The road on the border between Nigeria and Cameroon were by far the worst roads we had encountered on our trip. Some places there was a meter of water, there were potholes everywhere and one place there were tens of trucks and cars waiting to pass stretches of muddy roads where people had been getting stuck. With our four wheel drive we managed to drive steadily through it and even pull out a minibus along the way. Right after the worst roads we got to this beautiful long bridge that the Chinese had just built in the middle of the Cameroonian rainforest.
When we finally got to Limbé we parked up at Miramar-probably the most fancy hotel we had camped at with a couple of pools, a massive trampoline, a volleyball field and a view out to the many oil righs in the ocean. Apparently it was a place popular for Western expats when they came on shore and for tourists who would come to trek Mt. Cameroon, the highest mountain of West Africa which also was visible from Limbé city. Some people from the group also went on a three days trek to the top of the mountain, but after having been driving as much as we had I was more in the mood to use the facilities on our hotel and have some ultimate relaxation before continuing to the more big and hectic cities ahead.
Watching Eurovision on the phone in a bar
After visiting a couple of beach towns in Ghana it was time to see one of the country’s natural beauties called the WLI Waterfalls. After a couple of days drive from Accra we had reached our destination which was laying directly on the border of Togo. Because it was on the borderland it was compulsory to go with a guide and we all paid about 10 euros each to get a local to accompany us the 5 hour hike to the upper waterfall.
The trail was steep and the temperature was high. We were all sweating and breaks to catch our breaths, but when we got to the top and saw how beautiful the falls were we agreed that it was all worth it.
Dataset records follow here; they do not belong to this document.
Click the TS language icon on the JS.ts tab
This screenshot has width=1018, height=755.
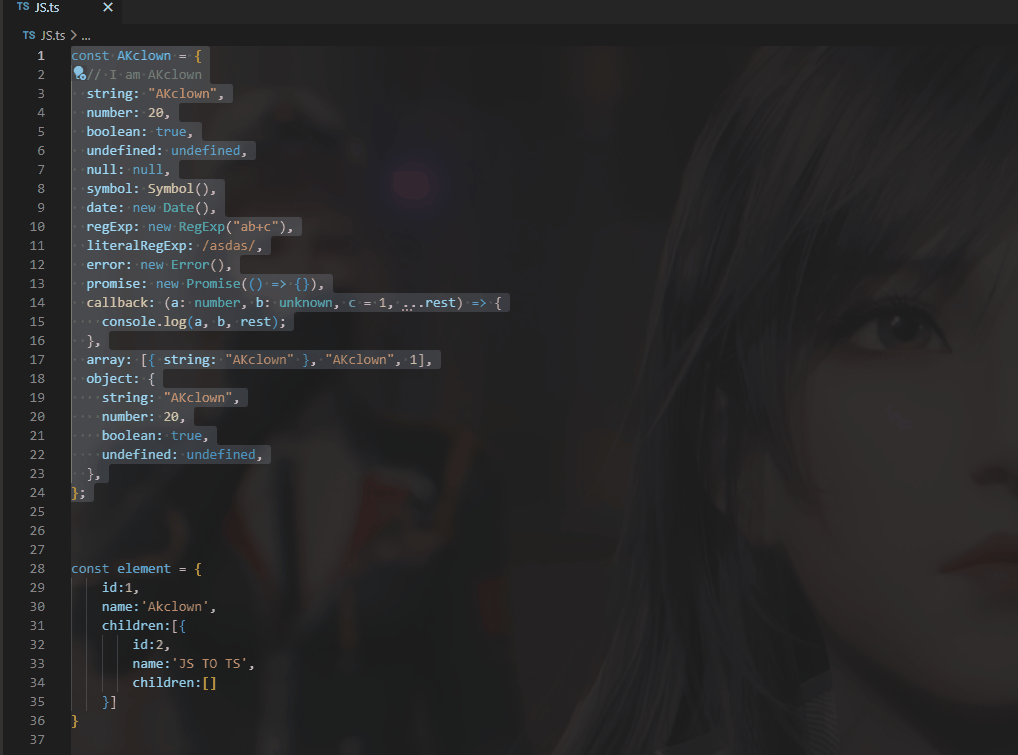(21, 7)
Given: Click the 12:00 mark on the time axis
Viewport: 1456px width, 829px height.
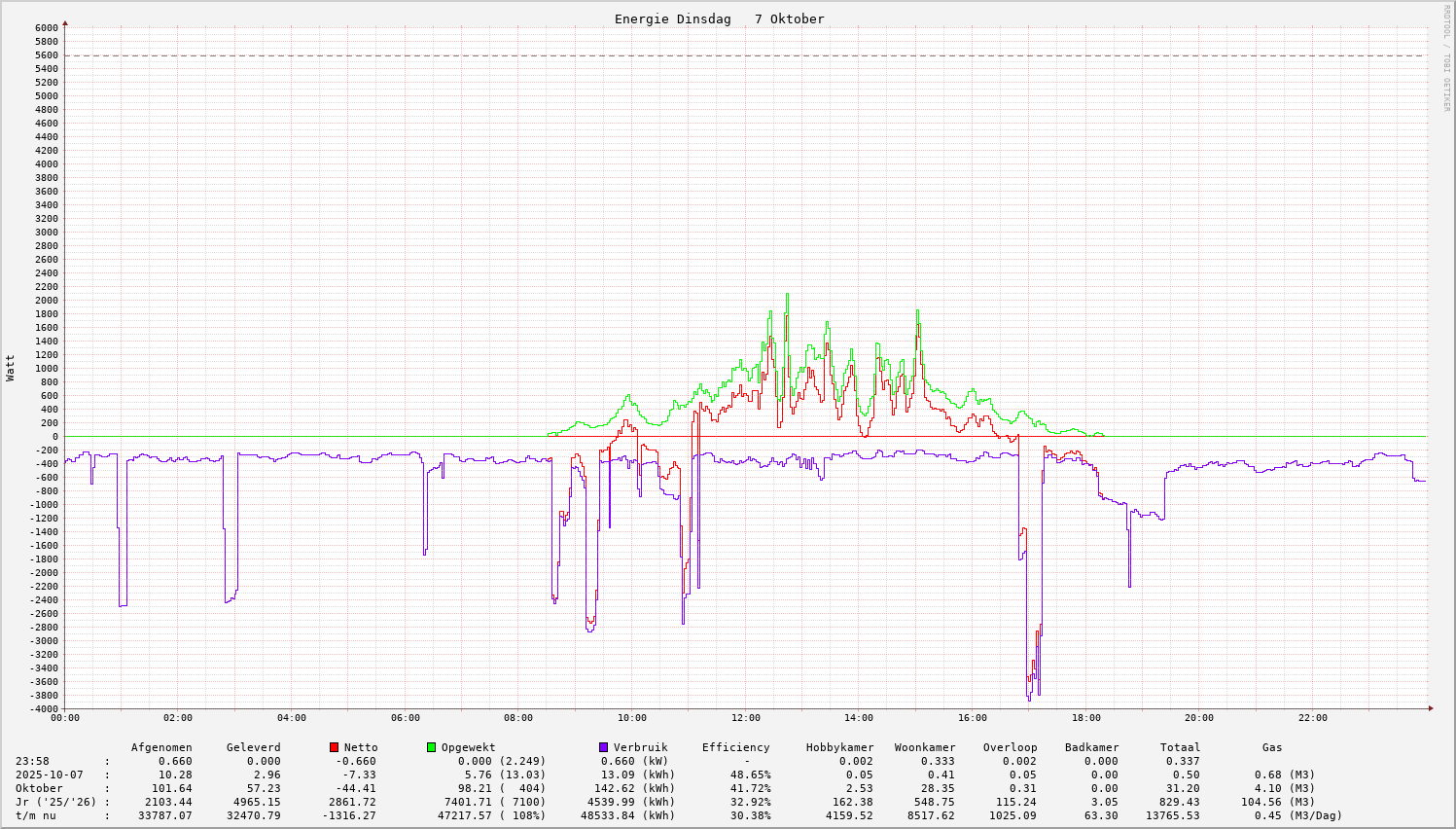Looking at the screenshot, I should tap(745, 718).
The falls were really high with a pool underneath it for a swim and a shower. Following the river we could also stand on the edge of the lower falls and look down. Lucas from our group wanted to see even more and decided to go further up the mountains. What he did not know was that the waterfall separated Ghana and Togo, so when he crossed it he was illegally in Togo and could have been arrested. Luckily there were no border guards there and he managed to get back to our group in Ghana right after the sunset.
Getting into Ghana was a delight after having spent over three months elsewhere in West Africa. The main language in West Africa is French. That is, with the exception of Nigeria and Ghana where they speak English. Ghana is also known as a West Africa for beginners as it has more stability, a better infrastructure and way more tourists. We could finally order pizzas, understand people and meet other tourists.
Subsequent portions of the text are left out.